A YOUNG mum found dead in her Wrexham home had told police she feared for her life in a 999 call, a murder trial has heard.

Mother-of-two Leah Ingham, 25, phoned police on six occasions to complain that partner Brian Buckley had assaulted her and was acting aggressively.

The recordings were played to a jury at Mold Crown Court yesterday.

In one, Miss Ingham revealed her relationship with 41-year-old Buckley had always been violent.

And she added: I am scared of Brian and what he might to do me.”

Buckley denies murdering Miss Ingham at the home they shared on Montgomery Road in February.

Prosecutor Simon Medland said that she had contacted police six times from October 2008 onwards.

In one call, she said Buckley had thrown her to the floor, kicked her to the side, and emptied a can of lager over her before ripping her top and her bra.

“I was scared for my life,” she told police. But she had later withdrawn her complaint.

In August last year she told police how they were both ex-heroin addicts and the violence had become worse since she started taking the drug again.

In other calls she complained he was drunk and would not leave, and that he had kicked her on the back of the head and pulled her hair.

The prosecution claims Buckley murdered Miss Ingham as their two children slept upstairs because she wanted to leave him and he believed she was taking heroin.

Earlier, the jury heard how he had been arrested at the house on the night in question and told police he had taken an overdose of methadone, and was subsequently taken to Wrexham Maelor Hospital.

However, it was alleged that he became aggressive and had to be handcuffed to the bed.

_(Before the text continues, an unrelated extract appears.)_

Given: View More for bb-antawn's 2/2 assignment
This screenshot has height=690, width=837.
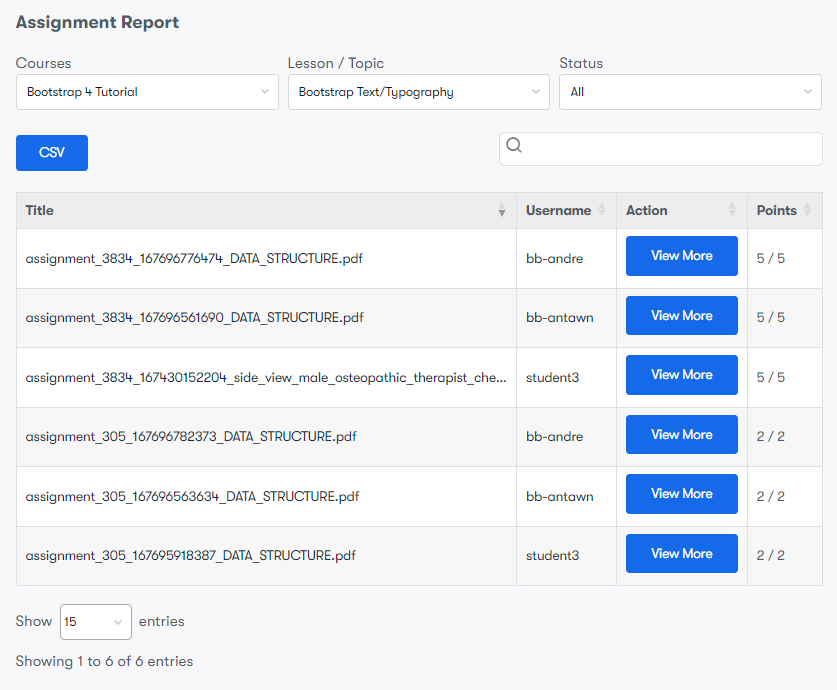Looking at the screenshot, I should click(681, 494).
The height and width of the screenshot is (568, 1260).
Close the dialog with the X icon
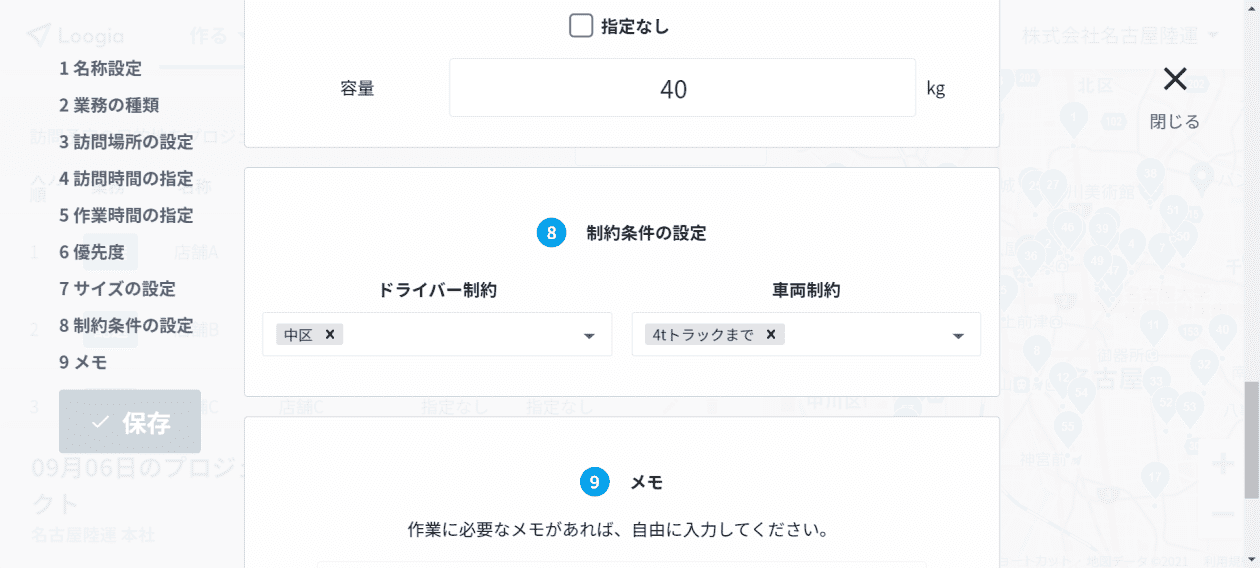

Police took notes of some of the comments he made, the jury was told, which included: “I am so sorry, I just could not take her taking the drugs any more.”

He asked an officer: “Is she dead? What the f*** have I done?” Later on he added: "What have I done to my children?”

He asked to go back to the police station and said: “I need to go before I do something I regret. Sometimes you come across people who have nothing to lose.”

Buckley also said “I should be out by the time I am 60, if I live that long.”

Forensic scientist Brian Hignett said that Buckley’s shoes and jeans had Leah’s blood on them, and marks on her right cheek matched a ridged strip on the toe area of his shoes.

Earlier, cross-examined by defending barrister Patrick Harrington, Home Office pathologist Brian Rodgers said Miss Ingham’s face had been found to be battered and swollen.

She had suffered both internal and external injuries, he said.

Forensic scientist Brian Johnson, a toxicology specialist, told the jury that back calculations showed that, at the time of the killing, Buckley had an average of 140 miligrammes of alcohol in his blood, compared to the legal limit of 80 for a driver.

Also present were amphetamine and methadone.

Miss Ingham had no alcohol in her blood but present were amphetamine and methadone. There were no traces of heroin.

The prosecution is due to complete its case this morning.